There are also mental health benefits to simply being outside, Papa says. A major one is getting vitamin D from the sun; a deficiency in vitamin D has been associated with impaired mental health.

While gardening is often a solo activity, joining a gardening program, such as pitching in with a community garden, can have a positive impact on your mental well-being. “You’re going to have collaboration, which can help build friendships — and we know friendships are great for our mental health,” Papa says. “As humans, we crave human contact. I would say it’s a good thing to do it with other people. While there are times we may want to be by ourselves … as a whole, I think it’s a good idea to garden with others.”

Dr. Shivani Amin, who specializes in functional medicine, tells Yahoo Life that gardening helps lower our levels of cortisol, a hormone that regulates stress.

Gardening can be great for your cardiovascular health, as the act of gardening can get your heart rate up, whether that’s through pulling weeds or digging holes for your new plant friends.

“Cardiovascular health improves with any exercise that repeatedly causes heart rate elevations,” physician Dr. Gerda Maissel, founder of patient advocate service My MD Advisor, tells Yahoo Life. “Improved cardiovascular health reduces the risk of strokes and heart attacks.”

Maissel says that the caloric burn of gardening depends on what you are doing, as vigorous digging is going to burn more calories than, say, trimming flowers. “In general, gardening is considered a low to moderate activity level, which will burn approximately 90 to 160 calories per hour,” Maissel explains.

Sneaking in extra cardio through an activity like gardening may also lead to results like better sleep and weight management, Maissel notes.

Moving in general can be important for our physical health, even if we aren’t spiking our heart rate, says Amin. “Our bodies are not designed to be sitting at our computers for hours on end, so gardening incorporates everyday movements that contribute to improved physical health,” she explains. “At minimum, gardening involves standing up, bending down and walking around, which benefit cardiovascular health, increase flexibility and mobility and strengthen muscles.”

Amin notes that tasks like digging, weeding or carrying heavy loads such as bags of soil, pots or plants can specifically strengthen the back, shoulders, arms and legs.

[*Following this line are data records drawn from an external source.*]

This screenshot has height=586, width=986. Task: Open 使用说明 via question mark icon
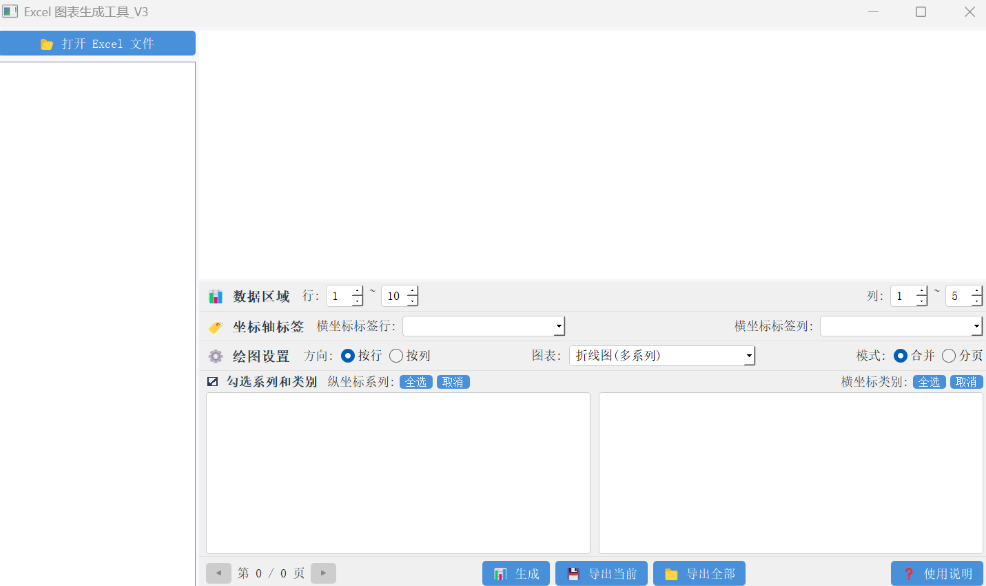pyautogui.click(x=908, y=573)
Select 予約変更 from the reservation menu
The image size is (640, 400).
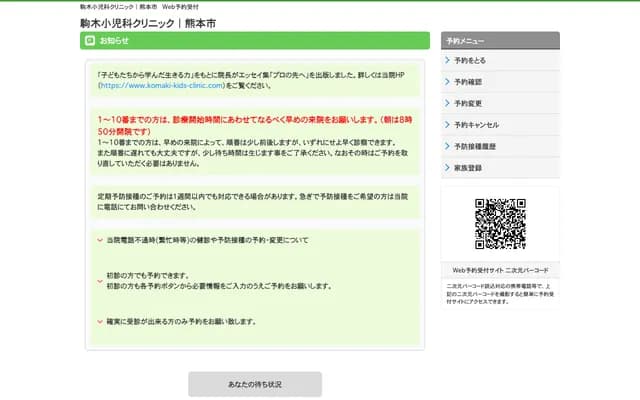(468, 103)
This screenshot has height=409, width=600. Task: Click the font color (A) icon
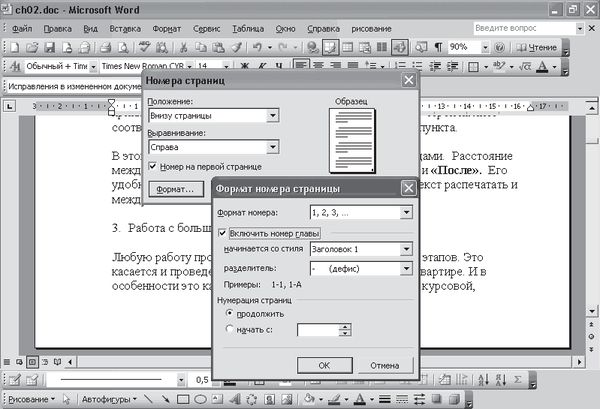click(358, 400)
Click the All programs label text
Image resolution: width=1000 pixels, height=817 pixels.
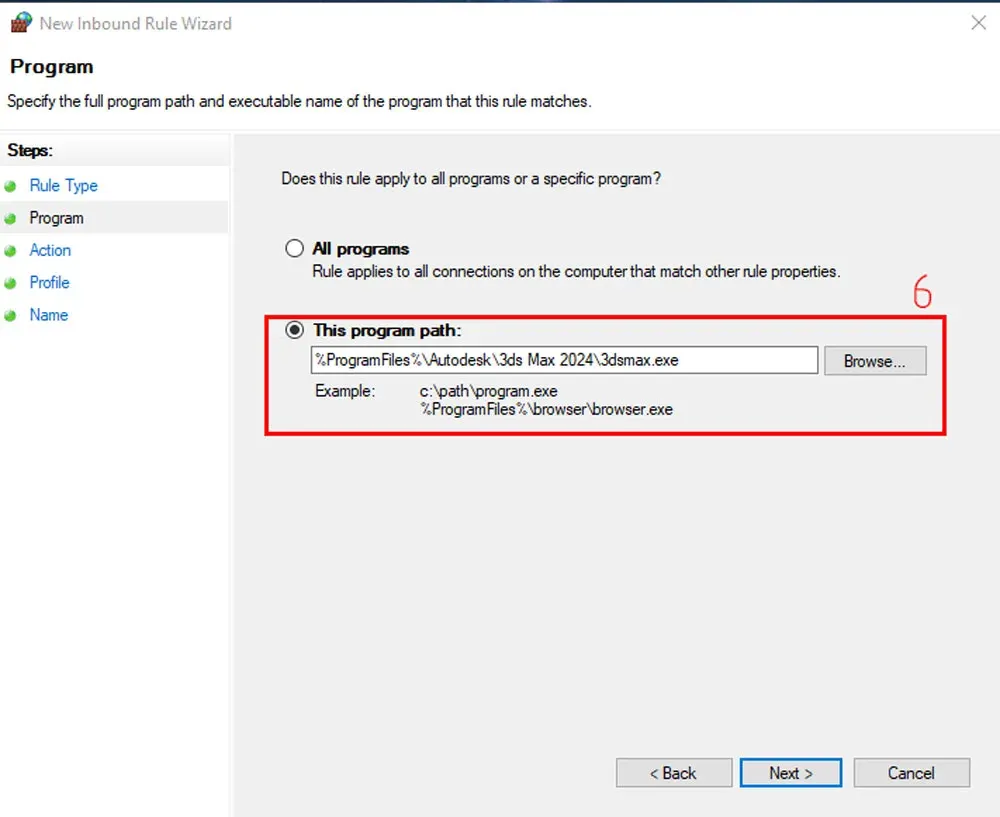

But it’s not just the actual act of gardening that can improve your physical health. Having a garden can also improve the quality of your diet — if your focus is on growing food, that is.

Dr. Raj Dasgupta, a physician specializing in internal medicine and a medical reviewer for the National Council on Aging, tells Yahoo Life that those who garden are more likely to grow their own food, which “can lead to healthier eating habits and better nutrition.” It also “gives you access to fresh, organic produce and reduces your intake of pesticides and chemicals, which is great for your overall health.”

Adds Amin: “What’s available to you, you’re more likely to eat.”